Zero-knowledge proof (ZKP) technologies allow the independent verification of the computational integrity of any transaction or operation without any additional information. This transformational technology is exploding in Web3 and is rapidly aligning to use cases across global industries. While this cryptography isn’t new, recent research advancements have enabled “Turing complete zero knowledge proofs” to open a new world of opportunities. ZKPs enable trust-minimized applications that cryptographically enable privacy-preserving, multiparty supply and asset tracking, private verifiable machine learning models, and zero-leak data privacy to enable regulatory use cases. The biopharmaceutical industry has been advancing thought leadership and investing in distributed and multiparty operations use cases. However, the problems of interoperability, privacy, and scalability have limited their progress and impact. Zero-knowledge proofs provide a direct solution to these issues by providing all stakeholders the ability to securely validate transactions, authenticate identities, and seamlessly collaborate and automate across networks at scale, all while maintaining control and privacy of intellectual property.

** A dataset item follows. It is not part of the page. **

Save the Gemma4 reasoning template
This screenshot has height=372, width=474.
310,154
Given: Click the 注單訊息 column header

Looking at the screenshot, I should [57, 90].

In connecting the pharmaceutical supply chain, consortium-based solutions have largely failed. ZKPs can simplify interoperability between private manufacturers, distributors, and pharmacies to eliminate the risk of interparty fraud or process errors. This end-to-end traceability and verifiable process compliance can be aggregated and provided as proof to counterparties, regulators, and consumers without giving them access to private software systems and data. In clinical research, ZKPs can streamline trials by preserving patient privacy while expanding secure access to data between sites, outcomes which serve to increase trust in sharing health information, study participation, and data exchange—all accelerating pharmaceutical research progress. Zero-knowledge proof innovations from PharmaLedger and Toposware are poised to have a major impact across the biopharmaceutical industry research, commercial operations, and supply chains for forward-thinking organizations. — Clark Golestani, C Sensei Group LLC.